The dimensions seem ideal, its 24w X 22d X 65h. It's on casters for easy transport. It has drawers for easy clean-up...top and bottom.
On a side note...do house windows block UVb rays?
It sounds like your mind is already made up about this because you've dismissed everything everyone has offered as advice. Not that there's anything wrong with that if it's what you want to do.
For what it's worth, here's some more advice. Bird cages can work, my first cham came from someone else in a bird cage. I found it difficult to feed even crickets because even with a cup if the crickets got out (which they always managed to do) then they were everywhere in no time. Anything besides crickets and meal/super worms were out of the question because any worm with sticky feet could just crawl right out. (I don't touch roaches.) It's easier to keep up humidity in the screen cages. And even well made bird cages DO rust. Takes a while because they're coated, but with the amount of water used for chams it does happen.

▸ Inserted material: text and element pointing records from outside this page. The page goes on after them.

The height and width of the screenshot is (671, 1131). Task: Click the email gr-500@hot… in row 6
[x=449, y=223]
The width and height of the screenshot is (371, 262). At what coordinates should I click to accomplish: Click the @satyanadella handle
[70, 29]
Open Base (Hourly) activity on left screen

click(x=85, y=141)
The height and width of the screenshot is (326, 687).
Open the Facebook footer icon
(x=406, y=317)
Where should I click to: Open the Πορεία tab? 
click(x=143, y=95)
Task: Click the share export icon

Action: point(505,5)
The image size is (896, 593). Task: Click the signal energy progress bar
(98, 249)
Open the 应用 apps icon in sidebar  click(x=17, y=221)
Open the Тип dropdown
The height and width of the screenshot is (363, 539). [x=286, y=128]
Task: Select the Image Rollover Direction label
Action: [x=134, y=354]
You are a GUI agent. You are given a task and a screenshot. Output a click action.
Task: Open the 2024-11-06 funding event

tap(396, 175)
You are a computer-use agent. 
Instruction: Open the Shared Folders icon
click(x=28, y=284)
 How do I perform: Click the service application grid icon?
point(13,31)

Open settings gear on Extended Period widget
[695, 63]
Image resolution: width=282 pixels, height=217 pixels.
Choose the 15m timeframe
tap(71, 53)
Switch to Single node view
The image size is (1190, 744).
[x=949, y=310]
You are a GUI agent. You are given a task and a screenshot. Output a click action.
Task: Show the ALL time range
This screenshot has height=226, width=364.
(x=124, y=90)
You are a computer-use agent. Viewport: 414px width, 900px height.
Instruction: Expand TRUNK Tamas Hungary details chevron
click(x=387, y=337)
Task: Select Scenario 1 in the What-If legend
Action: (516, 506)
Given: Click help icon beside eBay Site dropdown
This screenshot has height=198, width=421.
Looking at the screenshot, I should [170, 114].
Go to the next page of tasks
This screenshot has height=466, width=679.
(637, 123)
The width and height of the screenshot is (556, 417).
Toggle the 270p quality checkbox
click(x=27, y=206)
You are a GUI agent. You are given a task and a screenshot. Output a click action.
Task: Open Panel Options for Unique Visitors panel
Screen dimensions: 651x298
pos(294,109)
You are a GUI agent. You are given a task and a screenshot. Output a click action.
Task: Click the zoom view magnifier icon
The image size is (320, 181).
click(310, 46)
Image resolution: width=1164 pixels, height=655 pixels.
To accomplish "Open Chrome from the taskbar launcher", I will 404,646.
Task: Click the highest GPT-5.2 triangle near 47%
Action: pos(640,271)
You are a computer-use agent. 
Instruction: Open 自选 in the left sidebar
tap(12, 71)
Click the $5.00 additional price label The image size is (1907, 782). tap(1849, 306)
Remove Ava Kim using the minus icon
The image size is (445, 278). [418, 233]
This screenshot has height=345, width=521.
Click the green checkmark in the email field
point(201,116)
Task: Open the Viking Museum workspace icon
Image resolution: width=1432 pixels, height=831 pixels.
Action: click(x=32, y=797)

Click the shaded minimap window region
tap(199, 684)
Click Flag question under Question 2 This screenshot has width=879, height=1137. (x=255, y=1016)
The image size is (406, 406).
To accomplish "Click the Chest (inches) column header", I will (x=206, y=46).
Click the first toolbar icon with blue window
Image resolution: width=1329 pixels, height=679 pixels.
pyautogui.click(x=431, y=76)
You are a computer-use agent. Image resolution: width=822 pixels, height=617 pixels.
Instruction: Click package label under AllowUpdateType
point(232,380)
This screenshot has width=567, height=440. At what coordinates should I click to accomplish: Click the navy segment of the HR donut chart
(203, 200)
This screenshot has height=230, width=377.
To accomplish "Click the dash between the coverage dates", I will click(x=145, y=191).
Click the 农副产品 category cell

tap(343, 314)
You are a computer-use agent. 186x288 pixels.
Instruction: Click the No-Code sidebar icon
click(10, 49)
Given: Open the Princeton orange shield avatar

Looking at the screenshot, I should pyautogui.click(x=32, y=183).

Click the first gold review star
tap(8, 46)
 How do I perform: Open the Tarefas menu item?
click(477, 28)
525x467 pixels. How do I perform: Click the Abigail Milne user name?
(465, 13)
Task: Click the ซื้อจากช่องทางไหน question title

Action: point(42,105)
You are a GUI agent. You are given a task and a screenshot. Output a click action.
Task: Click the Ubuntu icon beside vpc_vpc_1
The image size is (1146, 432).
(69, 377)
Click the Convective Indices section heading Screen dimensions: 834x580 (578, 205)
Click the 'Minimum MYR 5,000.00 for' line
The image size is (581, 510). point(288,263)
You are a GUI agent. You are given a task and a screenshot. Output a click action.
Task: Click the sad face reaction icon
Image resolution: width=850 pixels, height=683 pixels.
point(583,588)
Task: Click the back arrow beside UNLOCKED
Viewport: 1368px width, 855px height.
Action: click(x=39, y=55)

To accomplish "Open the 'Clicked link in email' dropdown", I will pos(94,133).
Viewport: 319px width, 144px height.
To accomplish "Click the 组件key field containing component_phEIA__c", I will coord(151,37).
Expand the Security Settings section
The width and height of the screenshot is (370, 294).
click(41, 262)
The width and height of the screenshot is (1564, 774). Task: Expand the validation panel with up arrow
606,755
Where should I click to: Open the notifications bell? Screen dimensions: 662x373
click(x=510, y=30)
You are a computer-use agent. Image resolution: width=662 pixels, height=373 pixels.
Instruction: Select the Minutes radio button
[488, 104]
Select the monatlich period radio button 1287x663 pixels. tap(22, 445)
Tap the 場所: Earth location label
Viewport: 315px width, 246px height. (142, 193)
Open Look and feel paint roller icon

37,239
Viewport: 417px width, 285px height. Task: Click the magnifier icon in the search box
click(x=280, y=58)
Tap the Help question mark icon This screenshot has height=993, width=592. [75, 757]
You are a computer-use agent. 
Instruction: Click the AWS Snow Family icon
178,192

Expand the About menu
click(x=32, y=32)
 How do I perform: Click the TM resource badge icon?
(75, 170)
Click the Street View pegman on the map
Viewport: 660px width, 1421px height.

It might take some adjustments and adapting on your part to make it work. Also if you take a look around some of the pictures posted on here some of the screen cage setups are just gorgeous - look like a true rainforest. I think they're prettier than any of the bird cage setups I've seen. Horizontal branches are not the only option. I wire the bendy branches to the screen and can make awesome setups without any unsightly restraints.
And no, glass and even plastic do not allow UVB to pass through. You have to have adequate UVB for your cham to be healthy.